[Pixel coordinate grounding data]
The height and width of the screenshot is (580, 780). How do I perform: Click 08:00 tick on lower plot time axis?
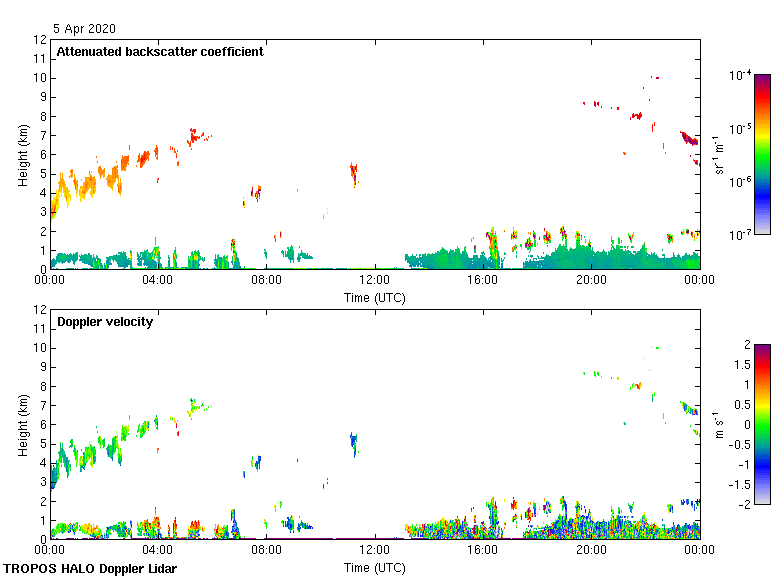point(266,551)
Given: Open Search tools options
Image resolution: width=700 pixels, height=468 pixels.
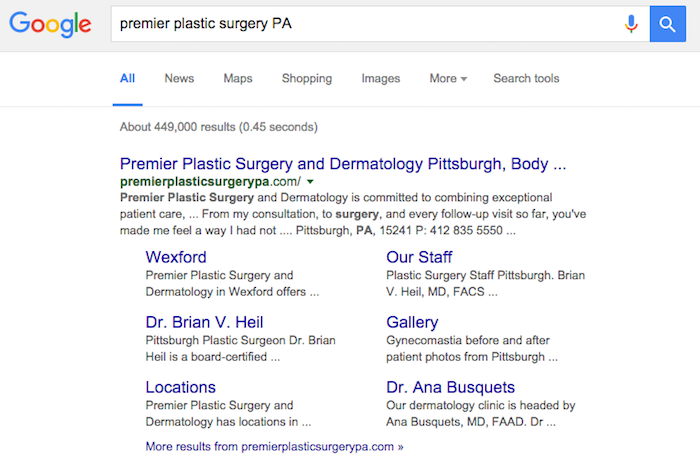Looking at the screenshot, I should coord(526,79).
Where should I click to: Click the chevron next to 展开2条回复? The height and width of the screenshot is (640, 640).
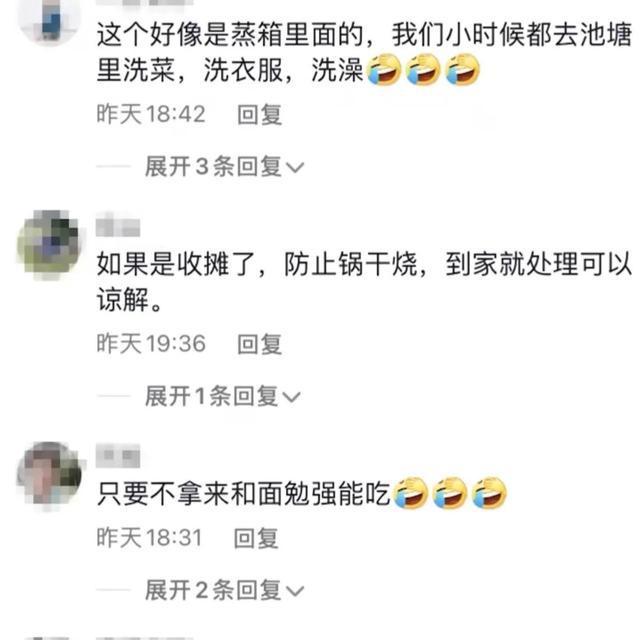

**Exercise aim**
Extract word for word every line from the line that contains "Given: Open Search tools options" to the final line of the data, both included, and nothing else; skip the pictures.

**Output of the task**
Given: Open Search tools options
Image resolution: width=700 pixels, height=468 pixels.
Looking at the screenshot, I should coord(526,79).
Where should I click to: Click the chevron next to 展开2条回复? The height and width of the screenshot is (640, 640).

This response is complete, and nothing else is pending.